Ashfaq Yusufzai has the story:

While the Taliban’s military activities continue to plague Pakistan’s northern Federally Administered Tribal Areas (FATA), the incessant violence has been a blessing in disguise for one creature: the falcon.

Declared endangered by the [International Union for Conservation of Nature], this bird of prey suffered for years at the hands of poachers and hunters, whose unfettered access to FATA and the adjacent Khyber Pakhtunkhwa (KP) province guaranteed the birds a short life span in the wild, with most destined to be trapped, killed or sold.

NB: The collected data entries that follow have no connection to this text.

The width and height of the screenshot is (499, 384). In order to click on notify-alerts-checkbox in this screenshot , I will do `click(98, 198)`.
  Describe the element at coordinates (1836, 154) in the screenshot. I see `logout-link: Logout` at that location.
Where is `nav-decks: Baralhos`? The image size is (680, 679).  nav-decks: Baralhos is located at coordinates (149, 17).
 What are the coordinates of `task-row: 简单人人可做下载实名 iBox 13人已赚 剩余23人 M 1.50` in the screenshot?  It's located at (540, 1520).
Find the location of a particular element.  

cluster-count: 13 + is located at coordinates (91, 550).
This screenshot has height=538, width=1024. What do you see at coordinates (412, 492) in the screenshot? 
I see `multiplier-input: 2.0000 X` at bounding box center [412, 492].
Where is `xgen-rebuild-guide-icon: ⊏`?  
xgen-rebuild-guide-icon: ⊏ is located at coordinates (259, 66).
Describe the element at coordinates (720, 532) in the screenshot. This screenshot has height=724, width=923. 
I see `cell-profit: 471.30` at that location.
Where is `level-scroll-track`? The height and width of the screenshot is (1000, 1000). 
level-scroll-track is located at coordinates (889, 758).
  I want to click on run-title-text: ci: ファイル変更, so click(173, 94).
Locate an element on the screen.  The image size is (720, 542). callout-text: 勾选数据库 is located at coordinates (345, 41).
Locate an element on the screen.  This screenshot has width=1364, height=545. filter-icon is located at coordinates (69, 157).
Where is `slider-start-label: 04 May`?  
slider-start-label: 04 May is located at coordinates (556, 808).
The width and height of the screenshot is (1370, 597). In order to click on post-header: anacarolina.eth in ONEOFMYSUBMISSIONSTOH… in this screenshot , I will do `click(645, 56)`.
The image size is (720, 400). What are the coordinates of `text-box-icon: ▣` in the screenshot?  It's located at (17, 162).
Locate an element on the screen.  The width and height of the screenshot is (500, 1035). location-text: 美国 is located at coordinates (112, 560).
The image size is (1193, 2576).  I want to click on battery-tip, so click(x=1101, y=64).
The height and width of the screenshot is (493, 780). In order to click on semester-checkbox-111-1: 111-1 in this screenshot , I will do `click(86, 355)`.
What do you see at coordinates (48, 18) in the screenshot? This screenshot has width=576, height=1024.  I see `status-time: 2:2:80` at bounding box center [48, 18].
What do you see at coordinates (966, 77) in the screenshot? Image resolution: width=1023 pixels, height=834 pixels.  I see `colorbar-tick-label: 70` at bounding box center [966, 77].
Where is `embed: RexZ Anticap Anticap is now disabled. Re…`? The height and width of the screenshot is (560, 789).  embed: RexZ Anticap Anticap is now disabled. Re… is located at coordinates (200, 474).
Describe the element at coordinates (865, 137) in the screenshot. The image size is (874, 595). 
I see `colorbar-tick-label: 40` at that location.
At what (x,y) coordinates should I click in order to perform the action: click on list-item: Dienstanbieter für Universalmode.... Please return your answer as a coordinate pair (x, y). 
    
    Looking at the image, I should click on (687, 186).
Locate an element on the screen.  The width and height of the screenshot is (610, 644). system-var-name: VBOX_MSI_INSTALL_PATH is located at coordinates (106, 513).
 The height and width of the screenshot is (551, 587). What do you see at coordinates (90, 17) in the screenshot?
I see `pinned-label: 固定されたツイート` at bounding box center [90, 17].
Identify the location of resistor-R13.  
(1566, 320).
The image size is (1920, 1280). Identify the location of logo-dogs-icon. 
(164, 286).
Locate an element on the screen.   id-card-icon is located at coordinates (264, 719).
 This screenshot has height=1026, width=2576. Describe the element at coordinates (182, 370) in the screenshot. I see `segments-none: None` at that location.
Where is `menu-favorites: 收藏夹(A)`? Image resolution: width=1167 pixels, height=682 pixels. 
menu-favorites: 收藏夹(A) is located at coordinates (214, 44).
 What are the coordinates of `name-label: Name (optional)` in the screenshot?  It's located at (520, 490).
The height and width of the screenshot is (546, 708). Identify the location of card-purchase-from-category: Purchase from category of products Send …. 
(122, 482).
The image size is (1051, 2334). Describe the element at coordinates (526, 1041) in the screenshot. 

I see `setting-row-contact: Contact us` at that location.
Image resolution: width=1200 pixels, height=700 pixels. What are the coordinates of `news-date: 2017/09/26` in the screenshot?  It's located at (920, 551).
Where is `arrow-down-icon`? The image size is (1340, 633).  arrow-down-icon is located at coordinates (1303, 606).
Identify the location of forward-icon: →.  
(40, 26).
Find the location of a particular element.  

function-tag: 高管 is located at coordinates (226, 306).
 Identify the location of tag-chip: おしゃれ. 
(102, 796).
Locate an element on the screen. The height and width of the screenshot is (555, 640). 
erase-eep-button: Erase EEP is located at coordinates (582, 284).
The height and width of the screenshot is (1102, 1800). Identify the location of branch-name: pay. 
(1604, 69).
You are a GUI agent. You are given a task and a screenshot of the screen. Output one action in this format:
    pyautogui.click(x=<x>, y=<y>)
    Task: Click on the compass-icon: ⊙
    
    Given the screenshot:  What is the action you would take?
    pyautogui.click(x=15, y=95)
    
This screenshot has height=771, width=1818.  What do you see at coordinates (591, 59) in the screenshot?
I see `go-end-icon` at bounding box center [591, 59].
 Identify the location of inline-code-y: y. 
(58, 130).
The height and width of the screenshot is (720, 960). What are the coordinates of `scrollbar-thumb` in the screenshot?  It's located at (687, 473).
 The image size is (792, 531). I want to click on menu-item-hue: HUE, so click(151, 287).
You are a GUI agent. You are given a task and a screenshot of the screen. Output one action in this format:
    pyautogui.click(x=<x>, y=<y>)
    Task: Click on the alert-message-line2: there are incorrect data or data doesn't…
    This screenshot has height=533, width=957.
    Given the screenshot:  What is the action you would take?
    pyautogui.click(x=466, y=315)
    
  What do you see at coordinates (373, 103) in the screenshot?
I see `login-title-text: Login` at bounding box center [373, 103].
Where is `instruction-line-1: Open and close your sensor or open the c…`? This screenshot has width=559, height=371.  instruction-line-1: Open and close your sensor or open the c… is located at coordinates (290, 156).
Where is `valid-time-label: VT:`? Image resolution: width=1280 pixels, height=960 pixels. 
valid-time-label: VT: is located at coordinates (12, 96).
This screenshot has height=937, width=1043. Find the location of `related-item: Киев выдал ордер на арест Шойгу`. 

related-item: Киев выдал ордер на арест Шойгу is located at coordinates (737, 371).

But “continued militancy has kept the poachers (and hunters) away,” Khalid Shah, an official at the KP Wildlife Department, told IPS, adding that the survival rate of falcons and some other migratory birds has “increased tremendously”. In 2005 only 2,000 falcons lived in these northern territories, but by 2008 wildlife officials had recorded an increase of up to 8,000 birds.

Experts trace this population growth to the beginning of the insurgency here, which began after the 2001 U.S.-led invasion of Afghanistan toppled the government in Kabul and sent scores of Taliban and Al Qaeda members across the border into Pakistan’s sprawling mountainous terrain. Being the U.S. ‘s ally in the so-called “war on terror”, the Pakistan army has engaged in a military offensive to root out the insurgents…Under fire from both sides, civilian residents say militancy has made daily activities – among them hunting and poaching — impossible.

On a related note, after the Taliban’s rise to power in Afghanistan, the regime made it illegal to own birds in cages. Also, a study conducted by scientists from the New England Aquarium determined that whales greatly benefited from the September 11 Al Qaeda attack on New York’s Twin Towers. But Islamist violence is probably not a net positive for local wildlife; during the Taliban’s takeover of Afghanistan in the ’90s, they ransacked the Kabul zoo, slaughtered animals, maimed a bear, threw a grenade at a lion, and left the other creatures to starve to death.

Accidental falcon conservation aside, the Taliban’s treatment of animals often mirrors their treatment of women.